Figure 2.

(A) The dose effect of lakoochin A at 24 h on the mitochondrial membrane potential (∆Ψm) of A375.S2 cells, as determined by flow cytometry staining with JC-1. (B) The time effects of lakoochin A on the ∆Ψm of A375.S2 cells pre-labeled with 5,5′,6,6′-Tetrachloro-1,1′,3,3′-tetraethylbenzimidazolylcarbocyanineiodide (JC-1) (10 μg/mL) for the indicated times (0.5–16 h). (C) Effect of lakoochin A on mitochondrial reactive oxygen species (ROS) production (determined by flow cytometry after staining with MitoSOX Red indicator) in A375.S2 cells. (D) Effect of lakoochin A on cellular ROS production (determined by flow cytometry after staining with H2DCFDA reagent). (E) The cellular ROS production of several antioxidants and lakoochin A, determined by flow cytometry staining with H2DCFDA reagent.

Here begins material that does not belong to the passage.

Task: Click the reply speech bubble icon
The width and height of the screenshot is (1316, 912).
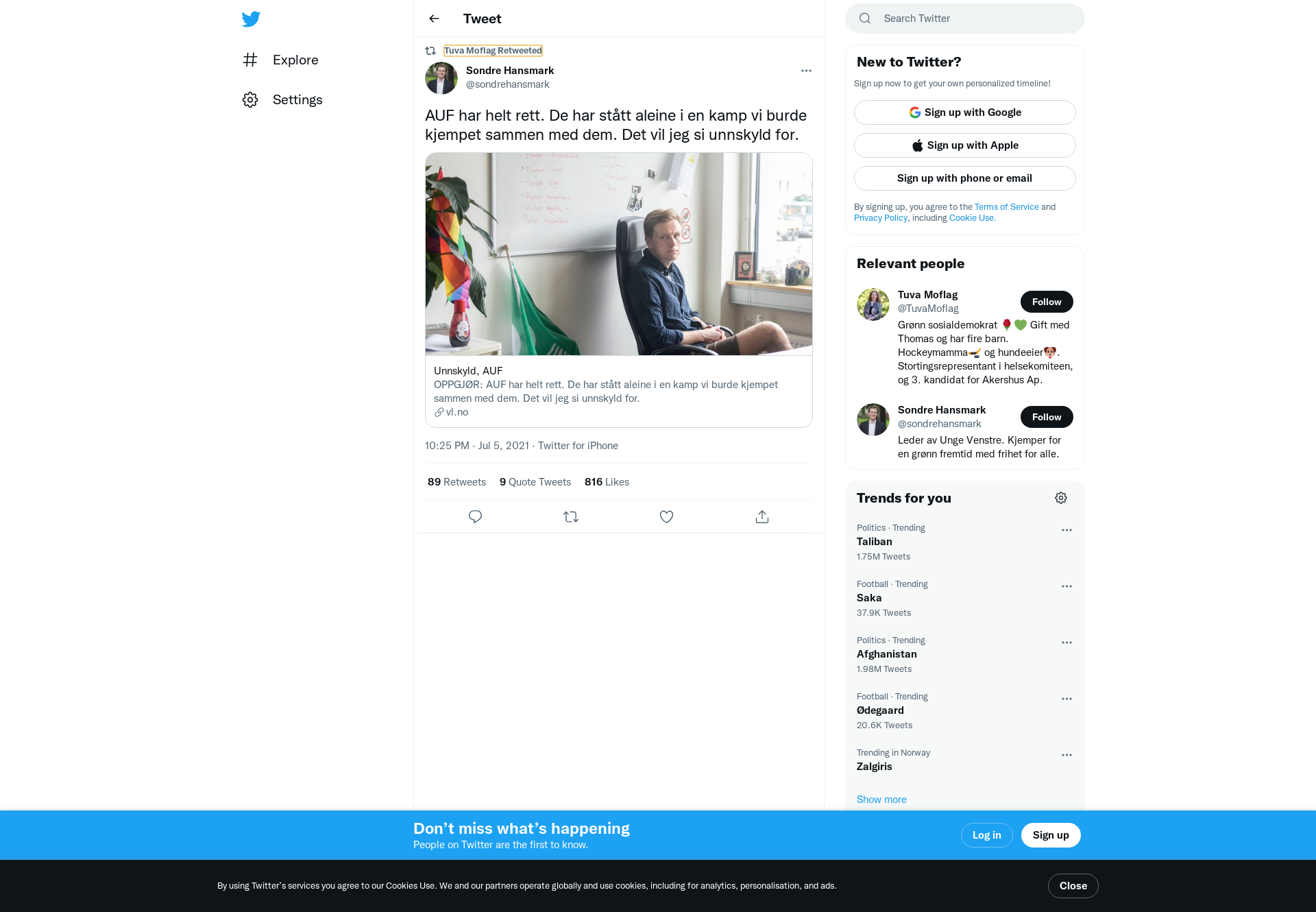Action: pos(475,516)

The A375.S2 cells were pretreated for 1 h with mitochondria-targeted antioxidant (MitoTEMPOL), antioxidant (NAC), or nicotinamide adenine dinucleotide phosphate (NADPH) oxidase inhibitor (DPI) and then treated with lakoochin A for 4 h. (F) Effect of MitoTEMPOL, NAC, and DPI on lakoochin A-induced A375.S2 cell apoptosis (determined by MTT assay). The data were collected from at least three individual experiments and expressed as mean ± S.E.M. * p < 0.05, # p < 0.01 compared to the control group.